Le 6 août 1945, à 8 h 15, le monde bascule. Enola Gay, le bombardier américain B-29, lâche Little Boy, la première bombe atomique utilisée en temps de guerre. En quelques secondes, Hiroshima, ville japonaise de 350 000 habitants, est rayée de la carte. Voici le récit, minute par minute, de cette tragédie qui a changé l’Histoire.

8 h 15 : l’explosion Un éclair aveuglant, une chaleur insoutenable. La bombe explose à 580 mètres d’altitude, libérant une énergie équivalente à 15 000 tonnes de TNT. Le cœur de la ville est vaporisé. Les bâtiments s’effondrent, les arbres carbonisent. En un instant, 70 000 personnes meurent.

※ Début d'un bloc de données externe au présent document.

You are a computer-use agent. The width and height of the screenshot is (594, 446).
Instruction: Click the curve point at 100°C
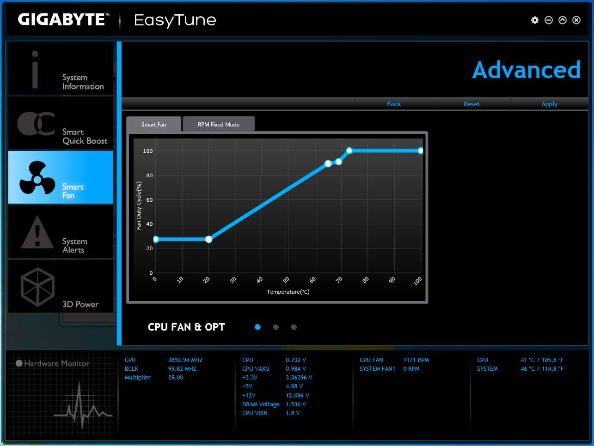[421, 151]
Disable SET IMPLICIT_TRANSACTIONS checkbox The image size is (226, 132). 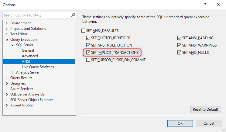[88, 53]
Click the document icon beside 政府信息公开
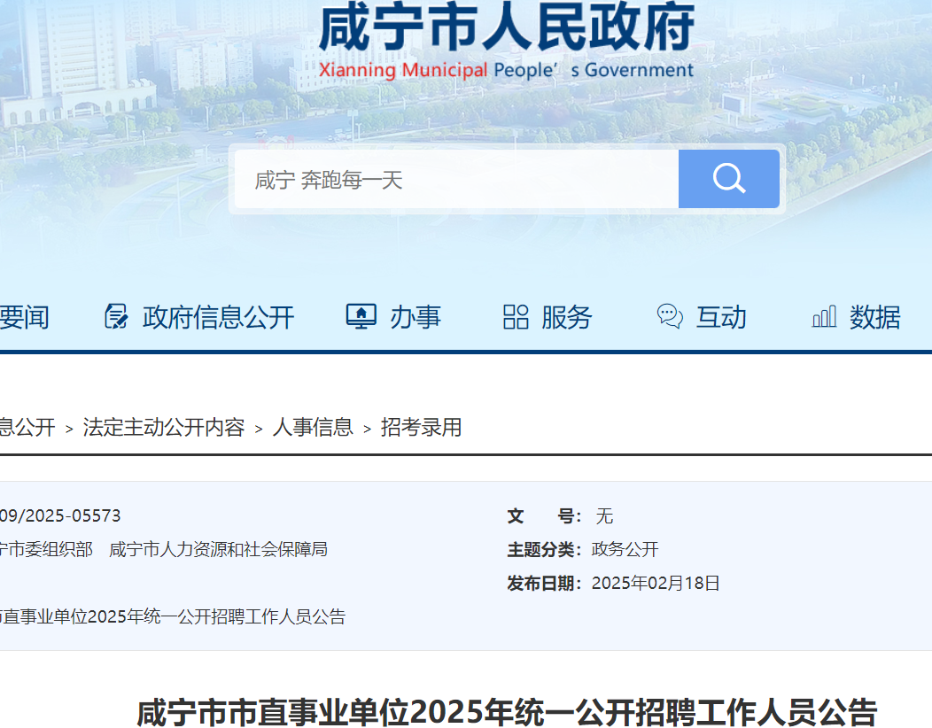This screenshot has width=932, height=728. (116, 316)
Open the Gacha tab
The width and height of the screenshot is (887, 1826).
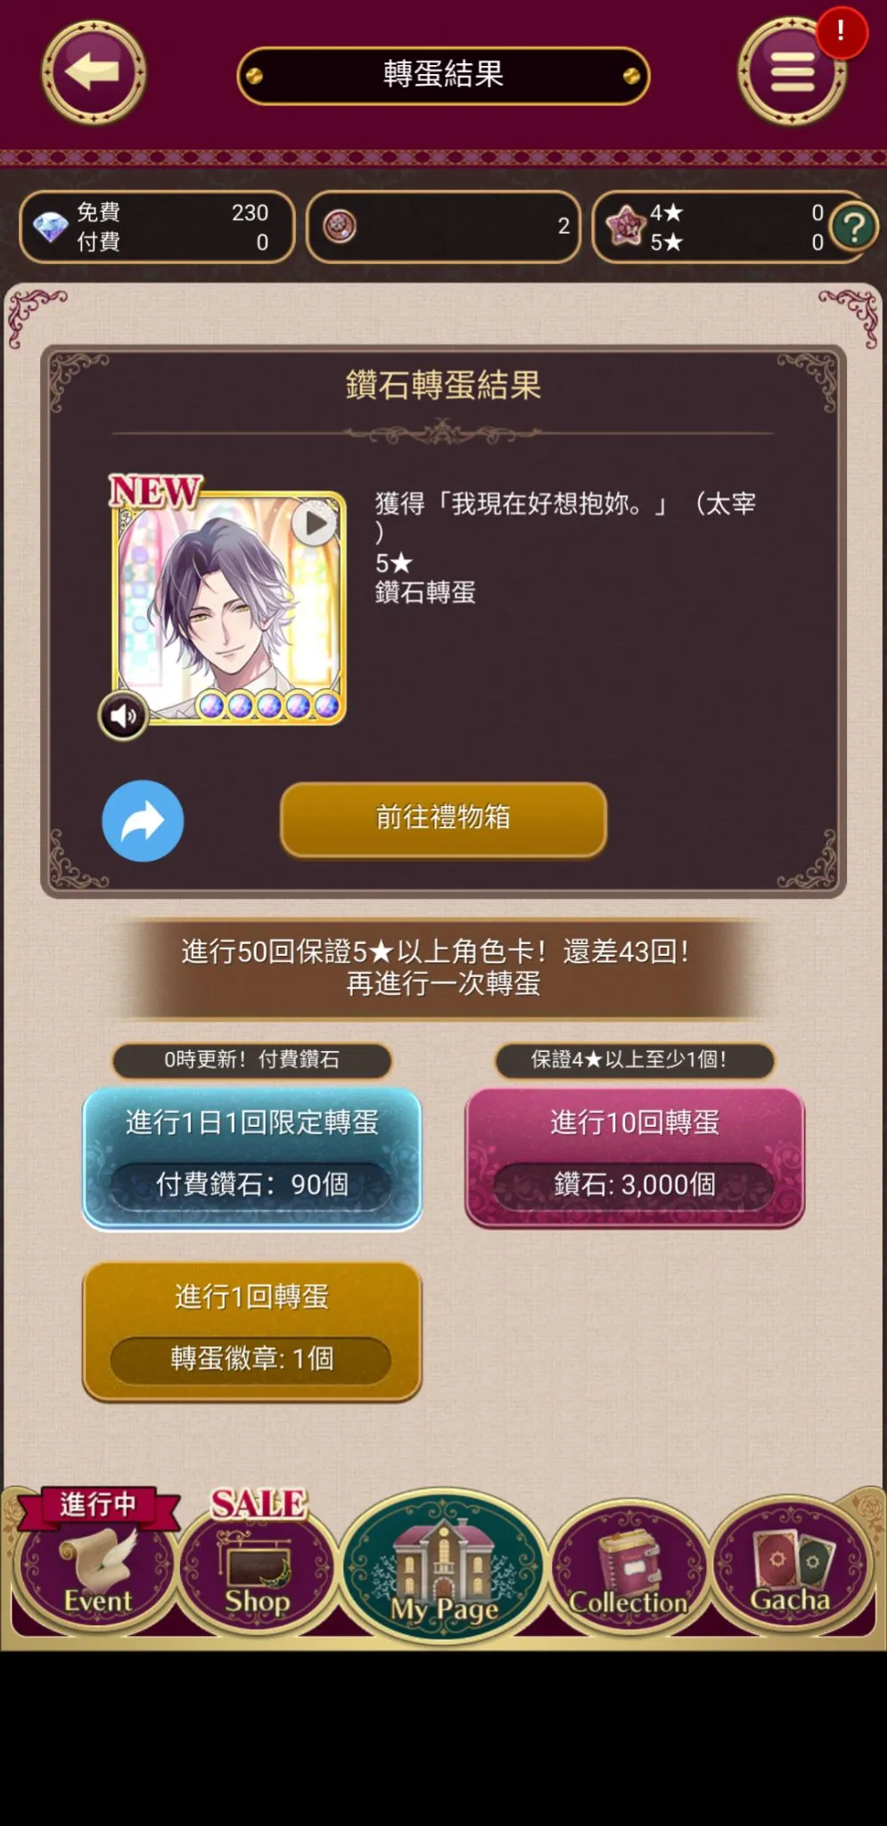pos(791,1567)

8 h 16 : le silence Un champignon atomique s’élève à 10 kilomètres de haut. Les survivants, brûlés et hagards, errent dans un paysage méconnaissable. Les cris et les appels à l’aide se mêlent au silence des ruines.

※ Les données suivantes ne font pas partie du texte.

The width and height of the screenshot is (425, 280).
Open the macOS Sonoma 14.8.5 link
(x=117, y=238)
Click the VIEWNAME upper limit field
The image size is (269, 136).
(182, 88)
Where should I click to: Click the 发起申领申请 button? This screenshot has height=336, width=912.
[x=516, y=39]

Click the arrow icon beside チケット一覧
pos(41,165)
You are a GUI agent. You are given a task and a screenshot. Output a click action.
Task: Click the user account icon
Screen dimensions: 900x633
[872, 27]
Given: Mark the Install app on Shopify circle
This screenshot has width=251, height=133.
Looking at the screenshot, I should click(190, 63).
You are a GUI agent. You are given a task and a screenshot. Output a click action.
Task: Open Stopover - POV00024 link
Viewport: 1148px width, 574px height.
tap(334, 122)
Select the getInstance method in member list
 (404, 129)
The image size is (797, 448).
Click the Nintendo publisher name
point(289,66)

8 h 30 : l’enfer sur Terre Les incendies se propagent, transformant la ville en brasier. Les secours, inexistants, ne peuvent rien contre l’ampleur de la catastrophe. Les hôpitaux, détruits, ne soignent plus. Les rescapés, couverts de poussière radioactive, boivent l’eau des caniveaux pour étancher leur soif.

Les heures qui suivent : l’invisible tueur Les radiations font leur œuvre. Des milliers de personnes, apparemment indemnes, tombent malades et meurent dans d’atroces souffrances. Les pluies noires, chargées de particules radioactives, contaminent les survivants.

Les jours suivants : un bilan effroyable Plus de 140 000 morts d’ici la fin de l’année 1945. Les rescapés, les hibakusha, porteront à jamais les stigmates physiques et psychologiques de cette journée.

Hiroshima devient le symbole de la barbarie humaine, mais aussi un appel à la paix. Aujourd’hui, la ville, reconstruite, abrite le Mémorial de la Paix, pour que le monde n’oublie jamais.

Ce 6 août 1945 reste gravé dans les mémoires comme le jour où l’humanité a découvert sa propre capacité à s’autodétruire. Un rappel poignant de l’urgence de préserver la paix, pour que plus jamais un tel cauchemar ne se reproduise.